Well we are 10 months into living in Spain it has been a very interesting year with lots of ups and downs. Nathaniel as you may know had difficulty settling in to Spanish school and finding his place. This was made all the worse buy the fact that his little sister found everything so easy and every one telling her all the time how well she spoke Spanish and how good she was. Within a few short months she had become the teachers favourite because she always tries so hard is very very clever always wants to please plays and integrate's well with all the other children and speaks Spanish so well that she does not even have an English accent!!!

Nathaniel hating the food at commodore and not eating well was constantly told he was muy mal and had to listen to Emily rose being told she was muy bien.

He had problems with fitting in with the other children as all they wanted to do was play football and he does not like football so very often was left on his own at commodore. A few times he was caught up in arguments with the other children which escalated into arguments with the teachers. 

They did try to help him but the language barriers and his personality got in the way and all he would end up doing is screaming and running away. However in his class he was always very good played with the other children and slowly learned to speak Spanish.

The final showdown came at Easter when i was again called up the school because he refused to do any more work in his special Spanish lessons. As it turned out his Spanish teacher, every time he wrote something rubbed it out because his handwriting was so bad. After months of this he gave up and refused to do any more!. Personally i cant say as i blamed him one little bit learning to communicate was far more important than handwriting. At that meeting his teacher did see how constantly rubbing his work out had totally destroyed his confidence and desire to learn. We left the meeting with her apologising for not realising how her actions where affecting him and promised she would not do this any more. 
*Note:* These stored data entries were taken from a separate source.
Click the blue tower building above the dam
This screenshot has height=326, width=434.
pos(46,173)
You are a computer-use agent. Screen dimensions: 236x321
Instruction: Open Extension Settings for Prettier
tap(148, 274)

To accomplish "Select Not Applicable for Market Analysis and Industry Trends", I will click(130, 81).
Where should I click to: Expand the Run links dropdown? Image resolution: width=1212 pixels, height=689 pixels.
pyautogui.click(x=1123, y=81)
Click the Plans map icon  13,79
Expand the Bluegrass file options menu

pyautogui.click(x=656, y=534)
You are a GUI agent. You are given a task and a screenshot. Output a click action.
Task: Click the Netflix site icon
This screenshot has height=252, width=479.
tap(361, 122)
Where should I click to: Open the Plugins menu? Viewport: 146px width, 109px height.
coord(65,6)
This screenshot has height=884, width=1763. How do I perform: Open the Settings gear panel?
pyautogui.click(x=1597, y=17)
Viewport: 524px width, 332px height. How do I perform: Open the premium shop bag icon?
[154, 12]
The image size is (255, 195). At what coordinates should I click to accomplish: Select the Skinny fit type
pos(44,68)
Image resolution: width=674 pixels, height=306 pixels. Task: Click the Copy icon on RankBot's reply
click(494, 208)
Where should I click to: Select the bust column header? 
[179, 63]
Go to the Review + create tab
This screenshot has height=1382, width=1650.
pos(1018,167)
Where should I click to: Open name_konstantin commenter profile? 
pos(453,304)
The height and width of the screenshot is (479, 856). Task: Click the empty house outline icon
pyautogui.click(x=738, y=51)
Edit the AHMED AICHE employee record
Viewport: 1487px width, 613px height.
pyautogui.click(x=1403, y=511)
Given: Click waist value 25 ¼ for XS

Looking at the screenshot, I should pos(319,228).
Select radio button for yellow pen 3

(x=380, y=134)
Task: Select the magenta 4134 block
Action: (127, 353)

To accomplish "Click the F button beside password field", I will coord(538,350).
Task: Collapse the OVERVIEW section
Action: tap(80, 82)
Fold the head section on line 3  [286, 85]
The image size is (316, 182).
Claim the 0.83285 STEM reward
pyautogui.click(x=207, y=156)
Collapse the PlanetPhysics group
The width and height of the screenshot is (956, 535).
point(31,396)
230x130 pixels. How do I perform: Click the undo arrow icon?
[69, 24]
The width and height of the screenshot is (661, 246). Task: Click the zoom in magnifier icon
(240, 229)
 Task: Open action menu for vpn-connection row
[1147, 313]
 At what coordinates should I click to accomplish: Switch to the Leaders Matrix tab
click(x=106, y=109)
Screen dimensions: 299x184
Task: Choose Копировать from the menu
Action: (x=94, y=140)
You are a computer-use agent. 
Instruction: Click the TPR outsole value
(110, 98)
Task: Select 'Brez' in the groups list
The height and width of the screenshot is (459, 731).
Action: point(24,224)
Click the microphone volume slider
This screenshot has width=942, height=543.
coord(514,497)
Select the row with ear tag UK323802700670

In February i collected the children twice a week at commodore to try and take the pressure off of Nathaniel and the teachers, also i enrolled him in Karate lessons with Emily-Rose and one of their Spanish friends Andrea. This was done for one purpose only and that was so that Nathaniel could be better at something than his sister and one of their friends. So fingers crossed we waited to see what time will do. Thank fully Nathaniel was better than the other two and revelled in the extra attention and constant praise and gloated over the fact that even his sister new he was better!. As it turned out with the last visit at the school everything has completely turned around!!!!. He is now a very very happy little boy, he has found a new level of confidence that did not exist even when we were in the UK. He will eat some foods at commodore now and the dinner ladies will now accept that he will eat some foods and leave him alone now. He has made friends at commodore and will play football and other games with them now. All his teachers are very impressed with how he has turned around. His final school report did say he was behind in Spanish and valenciano but they did not want to hold him back because they felt his progress was so good since Easter they they thought he will catch up in a few months when school starts back.

Last month both he and Emily-rose did their first exam in karate, one instructor speaks Spanish one speaks valenciano and both count and name the moves in Japanese. When they both passed i don't think i have ever been more proud of them and they of themselves it was a fantastic moment and one that symbolises their acceptance and success of integrating fully into a Spanish way of life.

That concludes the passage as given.